High-Throughput Determination of Exchange Rates of Unmodified and PTM-Containing Peptides Using HX-MS

Abstract

Despite the widespread use of MS for hydrogen/deuterium exchange measurements, no systematic, large-scale study has been conducted to compare the observed exchange rates in protein-derived, unstructured peptides measured by MS to the predicted exchange rates calculated from NMR-derived values and how neighboring residues and post-translational modifications influence those exchange rates. In this study, we sought to test the accuracy of predicted values by performing hydrogen exchange measurements on whole cell digests to generate an unbiased dataset of 563 unique peptides derived from naturally occurring protein sequences. A remarkable 97% of observed exchange rates of peptides are within two-fold of predicted values. Using fully deuterated controls, we found that for approximately 50% of the peptides, the amino acid sequence and, consequently, the intrinsic exchange rate, are the primary contributors to back exchange. A meta-analysis of the remaining physicochemical properties of peptides revealed multiple features that contribute either positively or negatively to back exchange discrepancies. Employing our workflow for comparable measurements on synthetic peptide mixtures containing post-translational modifications, and their unmodified counterparts, we show that lysine acetylation has a strong effect on the observed exchange rate, whereas serine/threonine phosphorylation does not. Our automated workflow enables high-throughput determination of exchange rates in complex biological peptide mixtures with diverse properties.
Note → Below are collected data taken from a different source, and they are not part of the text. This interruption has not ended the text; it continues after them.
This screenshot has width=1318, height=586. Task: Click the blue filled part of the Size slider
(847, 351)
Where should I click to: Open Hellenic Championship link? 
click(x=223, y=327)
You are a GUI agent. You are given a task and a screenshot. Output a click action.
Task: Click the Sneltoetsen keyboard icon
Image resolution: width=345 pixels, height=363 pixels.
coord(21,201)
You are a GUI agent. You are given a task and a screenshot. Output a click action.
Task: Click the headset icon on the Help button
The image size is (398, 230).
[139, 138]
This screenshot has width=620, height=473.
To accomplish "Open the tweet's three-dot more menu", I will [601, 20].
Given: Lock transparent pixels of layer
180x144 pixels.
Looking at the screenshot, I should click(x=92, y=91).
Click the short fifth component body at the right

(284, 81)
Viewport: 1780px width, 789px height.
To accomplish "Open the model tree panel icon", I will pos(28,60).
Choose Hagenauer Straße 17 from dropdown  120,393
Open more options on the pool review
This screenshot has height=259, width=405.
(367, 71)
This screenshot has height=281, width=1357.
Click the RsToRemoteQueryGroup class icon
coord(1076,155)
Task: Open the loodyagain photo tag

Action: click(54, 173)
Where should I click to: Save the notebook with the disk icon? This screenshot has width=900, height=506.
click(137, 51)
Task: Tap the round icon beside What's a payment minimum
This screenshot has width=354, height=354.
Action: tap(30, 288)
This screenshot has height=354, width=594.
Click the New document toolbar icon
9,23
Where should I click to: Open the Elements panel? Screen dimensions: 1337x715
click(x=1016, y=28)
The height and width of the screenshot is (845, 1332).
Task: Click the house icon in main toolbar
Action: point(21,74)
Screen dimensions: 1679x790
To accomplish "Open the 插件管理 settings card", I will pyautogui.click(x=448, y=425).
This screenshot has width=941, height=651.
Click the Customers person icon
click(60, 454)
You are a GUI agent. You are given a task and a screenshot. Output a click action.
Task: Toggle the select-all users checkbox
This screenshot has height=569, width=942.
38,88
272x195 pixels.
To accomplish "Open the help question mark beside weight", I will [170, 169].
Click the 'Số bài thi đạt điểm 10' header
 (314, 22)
Keywords: acetylation; cell digest; exchange rates; hydrogen exchange; mass spectrometry; phosphorylation.

Graphical abstract

Fig. 1

Experimental and analysis workflow. A, sample generation workflow B, intensities of proteins identified with a latest generation nanoLC-MS/MS using a 2-h gradient (grey, 6000 proteins) and the HX-UPLC-MS/MS using a 6-min gradient (red, 235 proteins). Intensities are ranked from highest to lowest. C, Labeling workflow of the Jurkat digest D, FASTA generation workflow using non-deuterated and fully deuterated samples.

Fig. 2

Comparisons between calculated and measured exchange rates. A, example D-uptake plot of DSYVGDEAQSK (+2) and heatmap containing all peptides that passed quality control in our dataset, ranked by the median value per peptide. Confidence intervals are drawn by calculating Welch’s unequal variances t-test using all of the replicates available for the best charge state of the peptide. B, distributions of the different methods (absolute values log10 transformed protection factors and root sum of square deviations, RSSD) used to compare calculated and observed curves and respective scatter plots (see Experimental Procedures for further details). Strong positive correlations between the absolute log10 PFs and RSSDs were calculated using Pearson (R = 0.92) and Spearman (ρ = 0.82) correlations. Sequences of outlier peptides with PF and RSSD values outside the 97.5 percentile are shown. Sequences of outlier peptides detected with both methods are shown in black. Sequences of outliers detected only using PF and RSSD values are shown in grey and light blue respectively. Carbamidomethylated cysteines are colored red.

Fig. 3

Back-exchange correction workflow.A, sequence cartoon depicting the amide bonds in a peptide and boxplots showing BE values upon correction for D-loss from the N-term, first amide, last amide and middle amides based on Bai, Connely, Nguyen (see Main Text and Experimental Procedures for calculation details). B, BE corrections for example peptides (top) and proline-rich peptides (bottom) C, boruta result plots for N-term and Fully corrected BE values. Yellow and green boxplots represent z-scores of tentative and confirmed attributes, respectively. Blue boxplots correspond to the maximum z-score of a shadow attribute.

Fig. 4

Effects of K acetylation and S,T phosphorylation on exchange rates. A, example peptide sequences of the non-modified and acetylated peptide pairs B, example D-uptake plots for peptides belonging to groups (A–C), before and after FD corrections; statistically significant differences are marked with an asterisk (Welch’s test). Confidence intervals are drawn by calculating a Welch’s unequal variances t test using all the replicates available for the best charge state of the peptide. C, Bird’s eye view of D-uptake differences before and after FD corrections. D, calculated PF (log2) for the non-modified and acetylated or phosphorylated peptide pairs following FD corrections. Statistically significant differences (paired t test) are detected for the acetylated peptide pairs only (p < 0.0001). E, Site-specific determination of amide exchange kinetics using ETD for GFALVGVGSEASSKK (+3).